Chelsea, Arsenal and Tottenham dominate London’s “Turf Wars”: Book review

“Turf Wars” provides a chronology of every league and many non-league London football clubs from the founding days of the Football Association to the end of last season. Turns out Chelsea does have a history after all.

Steve Tongue walks the reader through the football section of a century and a half worth of dailies. Game recaps, management turnover, proposed mergers – “Turf Wars” shows how football renews its dramas several times each generation, if not every year. Among the few constants: Chelsea, Arsenal and Tottenham sitting atop London.

Unfortunately, Tongue does not give his tale any coherence around a theme. Nor does he create or employ any vehicles to move his story through the decades.

Henry Norris and Archibald Leitch. Ted Drake and Roman Abramovich. These men are only discussed in the most cut-and-dry terms and without any nod to their personalities or impact.

Steve Tongue could have used any of these men to tell the story of a decade or more of London football. Their accomplishments and personalities shape the history and present of the game. Yet Tongue gives them little more attention than a goal-scorer in a London derby FA Cup tie from the 1960s.

Tongue equally denies a proper exploration of defining eras in the sport and culture. We read about the adjustments to the league and the schedule during World War II. Tongue pays brief tribute to players who died in battle. Any one of those players, their club or their stadium could take the reader towards an in-depth, emotional and personal understanding of how football interacted with London’s and England’s finest hour.

Likewise, Tongue covers the 1960s to the Premier League era with barely a mention of hooliganism and clubs’ firms. Societal pressures bubbled over and nearly destroyed English football. Football culture somehow survived and eventually pushed back on those same dark forces to be a vehicle for social change.

As a Chelsea fan you practically scream out for an entire section on Paul Canoville, and what his career at Stamford Bridge represented for the club, the sport and culture.

The key takeaway from “Turf Wars” is that London’s footballing history, like all history, exists in its own pattern and repeats itself regularly. Players will be players. Owners will be owners. Managers will be caught in the middle, get the sack regularly and, at times, lose their health or their life to stress.

Chelsea bought their way to the Second Division in their inaugural season, much to their neighbors’ chagrin. A century later, Chelsea “bought” their consecutive Premier League titles, much to their neighbors’ chagrin.

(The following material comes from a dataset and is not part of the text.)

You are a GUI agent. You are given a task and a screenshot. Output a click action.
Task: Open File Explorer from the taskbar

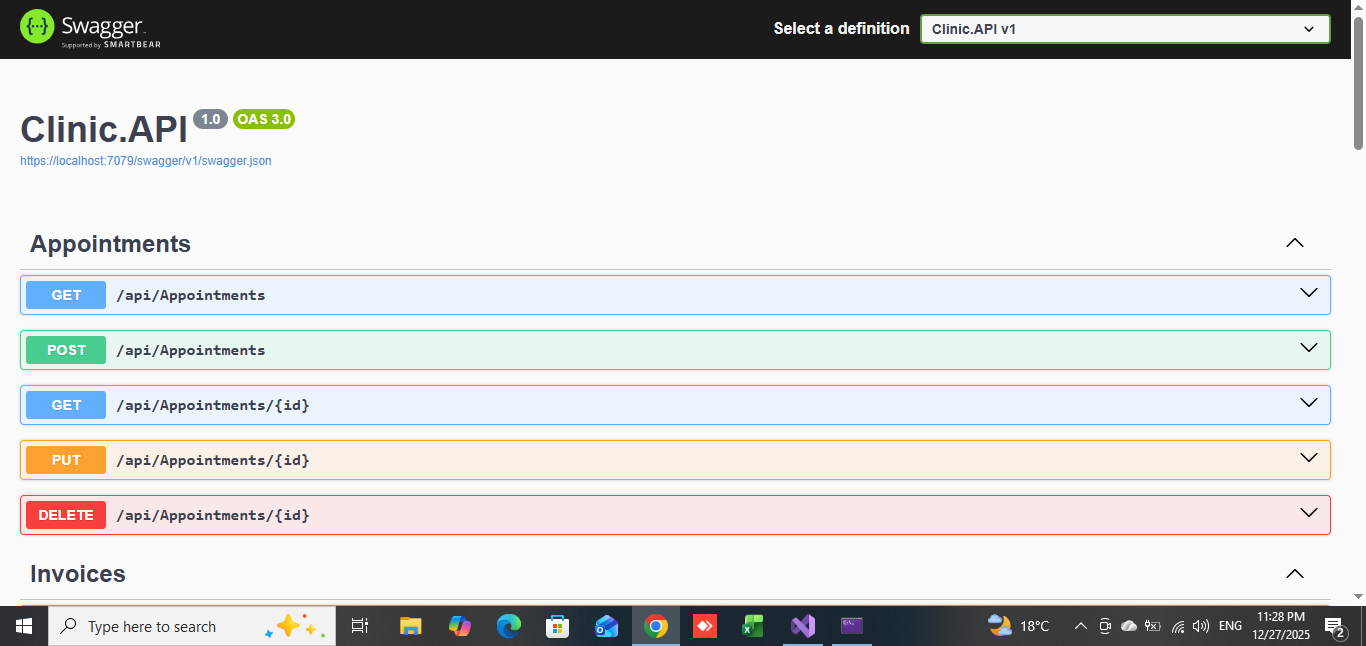tap(411, 626)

London football has always had its minnows and its giants, and there has been very little movement in or out of these castes. At some point everyone has been relegated, everyone has been promoted and most – not all – have tasted top-division football. But the order of things is set.

Long before the Premier League, BSkyB and Roman Abramovich, Chelsea, Arsenal and Tottenham were the big three. Millwall, Leyton Orient, Barnet and others bounce in and out of the Football League. And West Ham is always caught, striving, just off the cusp of the Big Three.

The stories and history within “Turf Wars” are particularly important in an era of hyper-transience and a lack of context. Players and coaches have little time to attach to a club, and one-club-men like John Terry are an absolute rarity. Too many players – including many in Blue – see a club as a paycheck and a layover. Chelsea’s loan and transfer policy exacerbates this mentality

Transfer fees and foreign players are nothing new to London football. But the increasing emphasis on European competitions, international tours and the prospect of “super leagues” has detached players from their sense of place like never before.

Might Chelsea have played harder against Arsenal last Saturday had they known the history that they were continuing? Would some of the pampered stars have tempered their ego if they understood they are merely eleven men in a line stretching over 100 years to when Chelsea defeated Woolwich Arsenal?

“Turf Wars: A History of London Football” is published by Pitch Publishing and is available on Kindle for $9.99.